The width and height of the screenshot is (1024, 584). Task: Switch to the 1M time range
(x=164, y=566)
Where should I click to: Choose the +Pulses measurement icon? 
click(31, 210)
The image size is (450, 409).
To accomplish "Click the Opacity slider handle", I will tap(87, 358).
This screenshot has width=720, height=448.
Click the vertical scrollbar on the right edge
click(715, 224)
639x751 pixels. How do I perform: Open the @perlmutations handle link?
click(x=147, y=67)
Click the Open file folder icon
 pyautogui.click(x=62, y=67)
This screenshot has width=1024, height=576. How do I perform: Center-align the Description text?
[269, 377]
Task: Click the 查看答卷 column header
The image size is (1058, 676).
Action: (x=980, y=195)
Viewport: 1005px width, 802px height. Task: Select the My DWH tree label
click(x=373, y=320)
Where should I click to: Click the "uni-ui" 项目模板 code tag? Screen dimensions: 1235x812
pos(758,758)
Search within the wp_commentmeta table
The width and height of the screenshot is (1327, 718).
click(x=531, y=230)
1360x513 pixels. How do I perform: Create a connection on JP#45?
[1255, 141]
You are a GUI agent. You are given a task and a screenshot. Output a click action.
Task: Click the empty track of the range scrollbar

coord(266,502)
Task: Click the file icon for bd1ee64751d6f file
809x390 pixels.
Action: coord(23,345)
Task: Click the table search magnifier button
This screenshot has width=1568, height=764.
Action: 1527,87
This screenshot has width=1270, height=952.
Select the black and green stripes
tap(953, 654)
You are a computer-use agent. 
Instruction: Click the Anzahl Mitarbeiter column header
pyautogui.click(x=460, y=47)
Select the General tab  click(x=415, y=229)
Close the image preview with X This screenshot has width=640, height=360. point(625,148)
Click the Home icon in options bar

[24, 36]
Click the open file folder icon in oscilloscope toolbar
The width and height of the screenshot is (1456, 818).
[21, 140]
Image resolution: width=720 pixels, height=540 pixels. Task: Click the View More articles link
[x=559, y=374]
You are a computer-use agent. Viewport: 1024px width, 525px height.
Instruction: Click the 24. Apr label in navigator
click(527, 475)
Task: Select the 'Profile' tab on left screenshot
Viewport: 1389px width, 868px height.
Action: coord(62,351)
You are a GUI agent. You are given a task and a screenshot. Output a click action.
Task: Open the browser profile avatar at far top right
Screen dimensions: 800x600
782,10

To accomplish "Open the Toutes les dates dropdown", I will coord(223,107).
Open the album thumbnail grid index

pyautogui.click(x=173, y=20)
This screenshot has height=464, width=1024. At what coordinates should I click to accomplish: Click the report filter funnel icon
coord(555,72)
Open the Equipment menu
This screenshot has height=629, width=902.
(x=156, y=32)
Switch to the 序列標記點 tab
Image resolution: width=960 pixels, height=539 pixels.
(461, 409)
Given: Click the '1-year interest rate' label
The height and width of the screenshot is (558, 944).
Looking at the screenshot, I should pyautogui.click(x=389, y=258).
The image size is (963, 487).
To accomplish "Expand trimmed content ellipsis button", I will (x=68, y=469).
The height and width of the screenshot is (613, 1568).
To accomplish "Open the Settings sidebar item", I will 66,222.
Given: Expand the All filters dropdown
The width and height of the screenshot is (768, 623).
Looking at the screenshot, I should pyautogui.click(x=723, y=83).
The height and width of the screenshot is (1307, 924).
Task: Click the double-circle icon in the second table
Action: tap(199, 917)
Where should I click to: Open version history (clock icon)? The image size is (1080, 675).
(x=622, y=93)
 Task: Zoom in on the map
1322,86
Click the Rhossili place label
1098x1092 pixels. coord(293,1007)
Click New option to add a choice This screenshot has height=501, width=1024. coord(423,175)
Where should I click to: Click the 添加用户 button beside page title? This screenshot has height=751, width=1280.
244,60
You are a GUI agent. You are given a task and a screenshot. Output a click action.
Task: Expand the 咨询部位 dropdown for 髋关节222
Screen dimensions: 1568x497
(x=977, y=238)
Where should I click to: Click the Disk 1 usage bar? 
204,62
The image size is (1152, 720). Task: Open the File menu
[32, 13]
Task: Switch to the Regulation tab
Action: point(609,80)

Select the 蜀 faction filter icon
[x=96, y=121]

Your task:
Keep to the lines from the one containing "Task: Expand the 咨询部位 dropdown for 髋关节222" to the end of the entries above, and retype them exactly.

Reply to the exercise:
Task: Expand the 咨询部位 dropdown for 髋关节222
Screen dimensions: 1568x497
(x=977, y=238)
Where should I click to: Click the Disk 1 usage bar? 
204,62
The image size is (1152, 720). Task: Open the File menu
[32, 13]
Task: Switch to the Regulation tab
Action: point(609,80)

Select the 蜀 faction filter icon
[x=96, y=121]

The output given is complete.